Manifestantes lançaram objetos contra os agentes, que responderam com gás lacrimogêneo e bombas de efeito moral, segundo a imprensa local e relatos publicados nas redes sociais.
Trump parabenizou a Guarda Nacional por "um trabalho bem feito" pouco antes da meia-noite de sábado em uma publicação em sua plataforma Truth Social.
A prefeita de Los Angeles, Karen Bass, escreveu na rede social X que as tropas ainda não haviam sido mobilizadas. Correspondentes da AFP não observaram agentes da Guarda Nacional nas ruas.
- "Tolerância zero" -
"A administração Trump tem uma política de tolerância zero com o comportamento criminoso e a violência, em particular quando a violência é direcionada contra oficiais das forças de segurança que tentam fazer seu trabalho", acrescentou a porta-voz Leavitt.
O governador da Califórnia se opôs às medidas. É "propositalmente inflamatório e apenas aumentará as tensões", escreveu no X.
Na sexta-feira, agentes de imigração realizaram operações na cidade, o que gerou os primeiros confrontos, que duraram várias horas.
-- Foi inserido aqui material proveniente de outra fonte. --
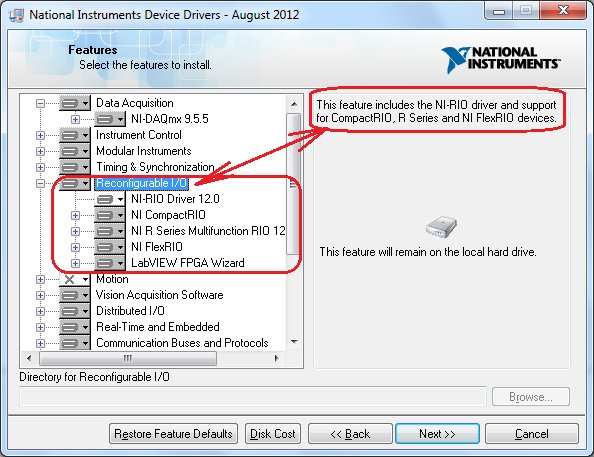Select the Timing & Synchronization feature

click(x=155, y=167)
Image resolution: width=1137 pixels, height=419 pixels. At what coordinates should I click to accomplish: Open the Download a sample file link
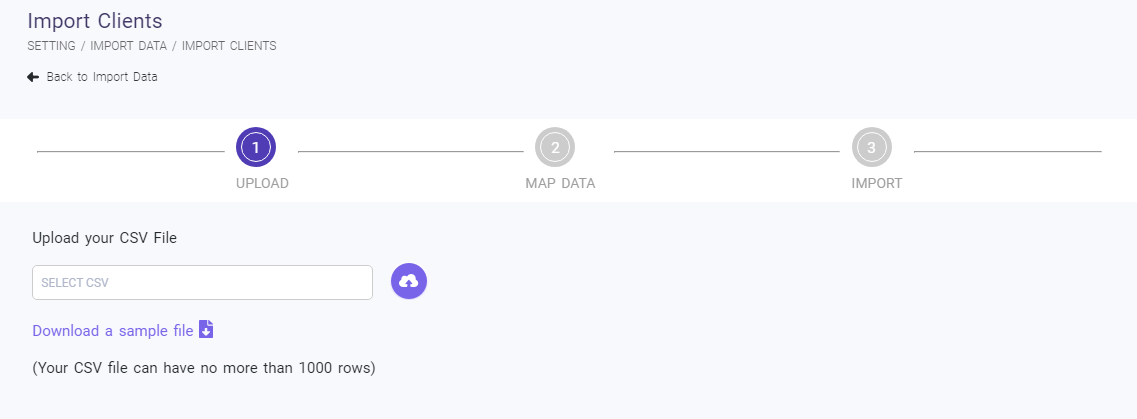coord(113,331)
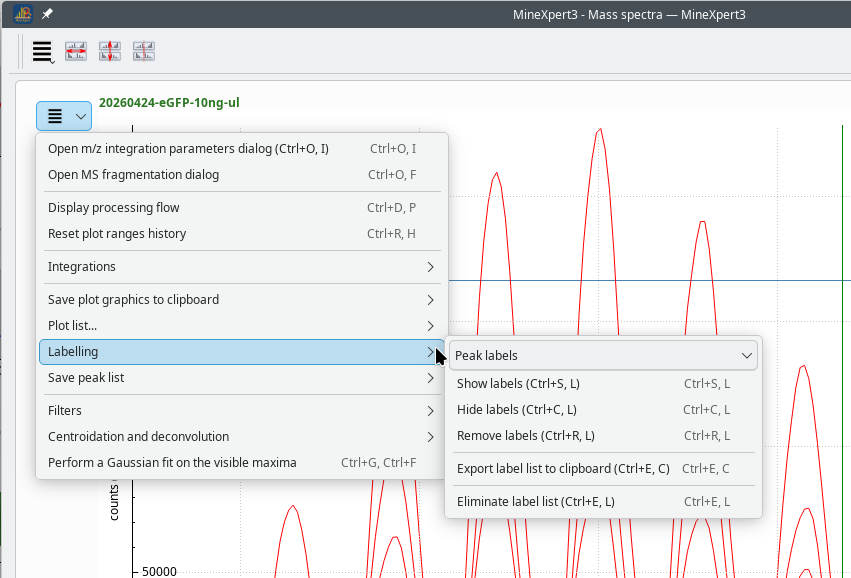Click the MineXpert3 application logo icon
This screenshot has height=578, width=851.
pyautogui.click(x=23, y=14)
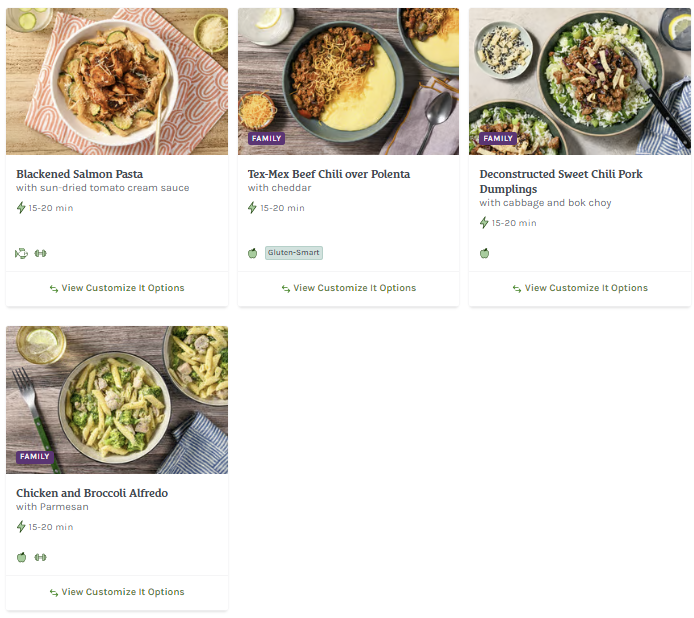Click the Gluten-Smart tag

294,253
A prefeita de Los Angeles disse que alguns moradores sentiam "medo" após as ações.
- Detenções -
"Se o governador da Califórnia, Gavin Newscum, e a prefeita de Los Angeles, Karen Bass, não conseguem fazer seu trabalho, o que todos sabem que não conseguem, então o Governo Federal intervirá e resolverá o problema, DISTÚRBIOS E SAQUES, da forma como deve ser resolvido!!!", escreveu Trump na Truth Social, usando um termo ofensivo para mencionar Newsom.
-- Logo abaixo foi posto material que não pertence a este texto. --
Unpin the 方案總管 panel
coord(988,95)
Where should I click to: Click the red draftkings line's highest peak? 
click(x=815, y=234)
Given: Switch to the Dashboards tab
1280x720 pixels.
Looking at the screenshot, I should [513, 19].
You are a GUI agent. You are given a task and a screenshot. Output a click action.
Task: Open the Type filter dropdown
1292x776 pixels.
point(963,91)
O vice-diretor do FBI, Dan Bongino, afirmou que várias detenções foram efetuadas desde sexta-feira.
As operações contra migrantes sem documentos são parte das políticas implementadas por Trump desde o início de seu governo em janeiro.
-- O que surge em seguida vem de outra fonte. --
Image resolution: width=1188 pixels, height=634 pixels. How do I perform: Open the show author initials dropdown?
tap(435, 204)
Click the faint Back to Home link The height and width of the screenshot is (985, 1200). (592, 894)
O republicano foi eleito para um segundo mandato em grande parte por sua promessa de reprimir a entrada e permanência de migrantes sem documentos nos Estados Unidos, que ele comparou a "monstros" e "animais".
"Estamos tornando Los Angeles mais segura. A prefeita Bass deveria nos agradecer", escreveu Tom Homan, o czar de segurança das fronteiras do governo Trump, no X.
Fernando Delgado, um morador de 24 anos, disse que as operações são "injustiças" e que os detidos são "seres humanos como qualquer outro". "Somos hispânicos, ajudamos a comunidade, ajudamos fazendo o trabalho que as pessoas não querem fazer", declarou à AFP.